One of the main reasons is the policy limitation surrounding the Hawaiian Homes initiative from 1921. According to a report from the US Department of Housing and Development, the initiative set aside more than 200,000 acres of land to build affordable housing. Unfortunately, in order to qualify to live there, residents had to prove at least 50 percent Native Hawaiian ancestry. 

Because many foreign laborers from China, the Philippines, and Japan were brought to Hawaii when it was annexed by the US, the number of “pure” Native Hawaiians has dwindled and the number of mixed race Hawaiians has increased significantly. This barrier excludes many Native Hawaiians from being able to access affordable housing on the islands. 

Tourism also plays a huge role in contributing to the homeless crisis in Hawaii. According to Magbual, the problem with VRUs is that they are usually owned by non-residents. In Maui, 52 percent of homes are sold to non-residents and 60 percent of condos and apartments are sold to investors and second homeowners. 

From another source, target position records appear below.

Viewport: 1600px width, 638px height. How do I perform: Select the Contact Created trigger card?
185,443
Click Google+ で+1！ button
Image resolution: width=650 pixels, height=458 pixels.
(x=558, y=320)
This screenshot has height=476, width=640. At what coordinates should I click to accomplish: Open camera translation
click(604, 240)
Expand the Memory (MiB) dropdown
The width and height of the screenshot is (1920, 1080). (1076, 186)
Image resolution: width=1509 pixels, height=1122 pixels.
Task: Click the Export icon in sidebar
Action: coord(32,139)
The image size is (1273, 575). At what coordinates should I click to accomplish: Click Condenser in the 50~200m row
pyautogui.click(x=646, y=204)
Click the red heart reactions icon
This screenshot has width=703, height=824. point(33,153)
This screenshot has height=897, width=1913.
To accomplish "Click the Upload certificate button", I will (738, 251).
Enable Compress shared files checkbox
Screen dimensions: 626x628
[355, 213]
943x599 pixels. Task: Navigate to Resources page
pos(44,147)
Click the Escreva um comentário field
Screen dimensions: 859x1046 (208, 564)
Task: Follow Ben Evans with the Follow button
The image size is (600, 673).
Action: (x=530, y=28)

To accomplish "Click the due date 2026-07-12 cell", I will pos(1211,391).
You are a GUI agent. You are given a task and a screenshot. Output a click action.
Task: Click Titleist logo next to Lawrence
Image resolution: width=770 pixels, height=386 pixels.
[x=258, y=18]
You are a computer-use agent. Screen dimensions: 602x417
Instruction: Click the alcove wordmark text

Vacation Rental Unit Takeover

Tourism in Hawaii
Photo Courtesy of

Magbual believes VRUs pose multiple threats to affordable housing in Hawaii. The first issue is that they limit the supply of available housing to locals and Native Hawaiians.

According to the Department of Business, Economic Development, and Tourism, 64,700 to 66,000 homes are needed at an affordable price to accommodate the growing demand for homes. Meanwhile, many VRUs remain unoccupied for long periods of time. 

The second concern with VRUs is that they result in the withdrawal of housing from the residential market, directly driving up housing costs. Places like San Francisco have also experienced these issues, and it makes it difficult for locals and Natives to attain homes at a reasonable price. 

Currently, in Hawaii, there are more than 10,000 VRU listings and the number is steadily rising each year.

How This Can Be Resolved

Tourism in Hawaii
Photo Courtesy of Jc Siller.

Despite its limitations, the Hawaiian Housing initiative is still helping some Native Hawaiians who meet the requirements to receive affordable housing. There are also several community organizations like the Housing First project and the Hawaii Pathways Project (HPP) that work to minimize the homeless crisis on the islands. 

There have been protests toward reforming the Hawaiian Housing initiative, as well as enforcing stricter sanctions on VRU violations to decrease the rising number of illegally operated VRUs. 

Airbnb has joined in this quest to help crackdown on these illegal VRUs. In July 2021, Airbnb and Maui County announced the signing of an agreement to enable the County to better enforce its short-term rental rules. This led to Airbnb removing more than 1,300 listings that did not comply with the terms of that agreement. The company also has a similar agreement with Kauai County and is continuing to be transparent and honest in its endeavors in the Hawaiian community to create more opportunities in the market.

“Airbnb was started when our founders couldn’t make their rent, and countless people use Airbnb to stay in the homes and communities they love,” said a representative from Airbnb. “Of course, we also want to work with communities to address their concerns – and we work closely with communities on rules and regulations that help make their cities stronger and better places to live and visit, including across Hawaii.”

Even more so, Airbnb says short-term rentals aid in boosting the economy of the cities they’re in and provide an additional source of income for many locals in many places around the world, including Hawaii. 

Still, homelessness in Hawaii remains a major problem and tourism does play a role in the shrinking availability of housing for locals and Native Hawaiians to live in.

In his essay, Magbual says although laws need to be reformed and more advocates are needed for the homeless population, there needs to be some accountability for the systematic destruction of the Hawaiian natives both in the past and present. 

“However, engaging directly with Native Hawaiian communities, acknowledging the historical trauma of colonization, and prioritizing their needs will be essential to mitigate homelessness in Hawaii,” Magbual said.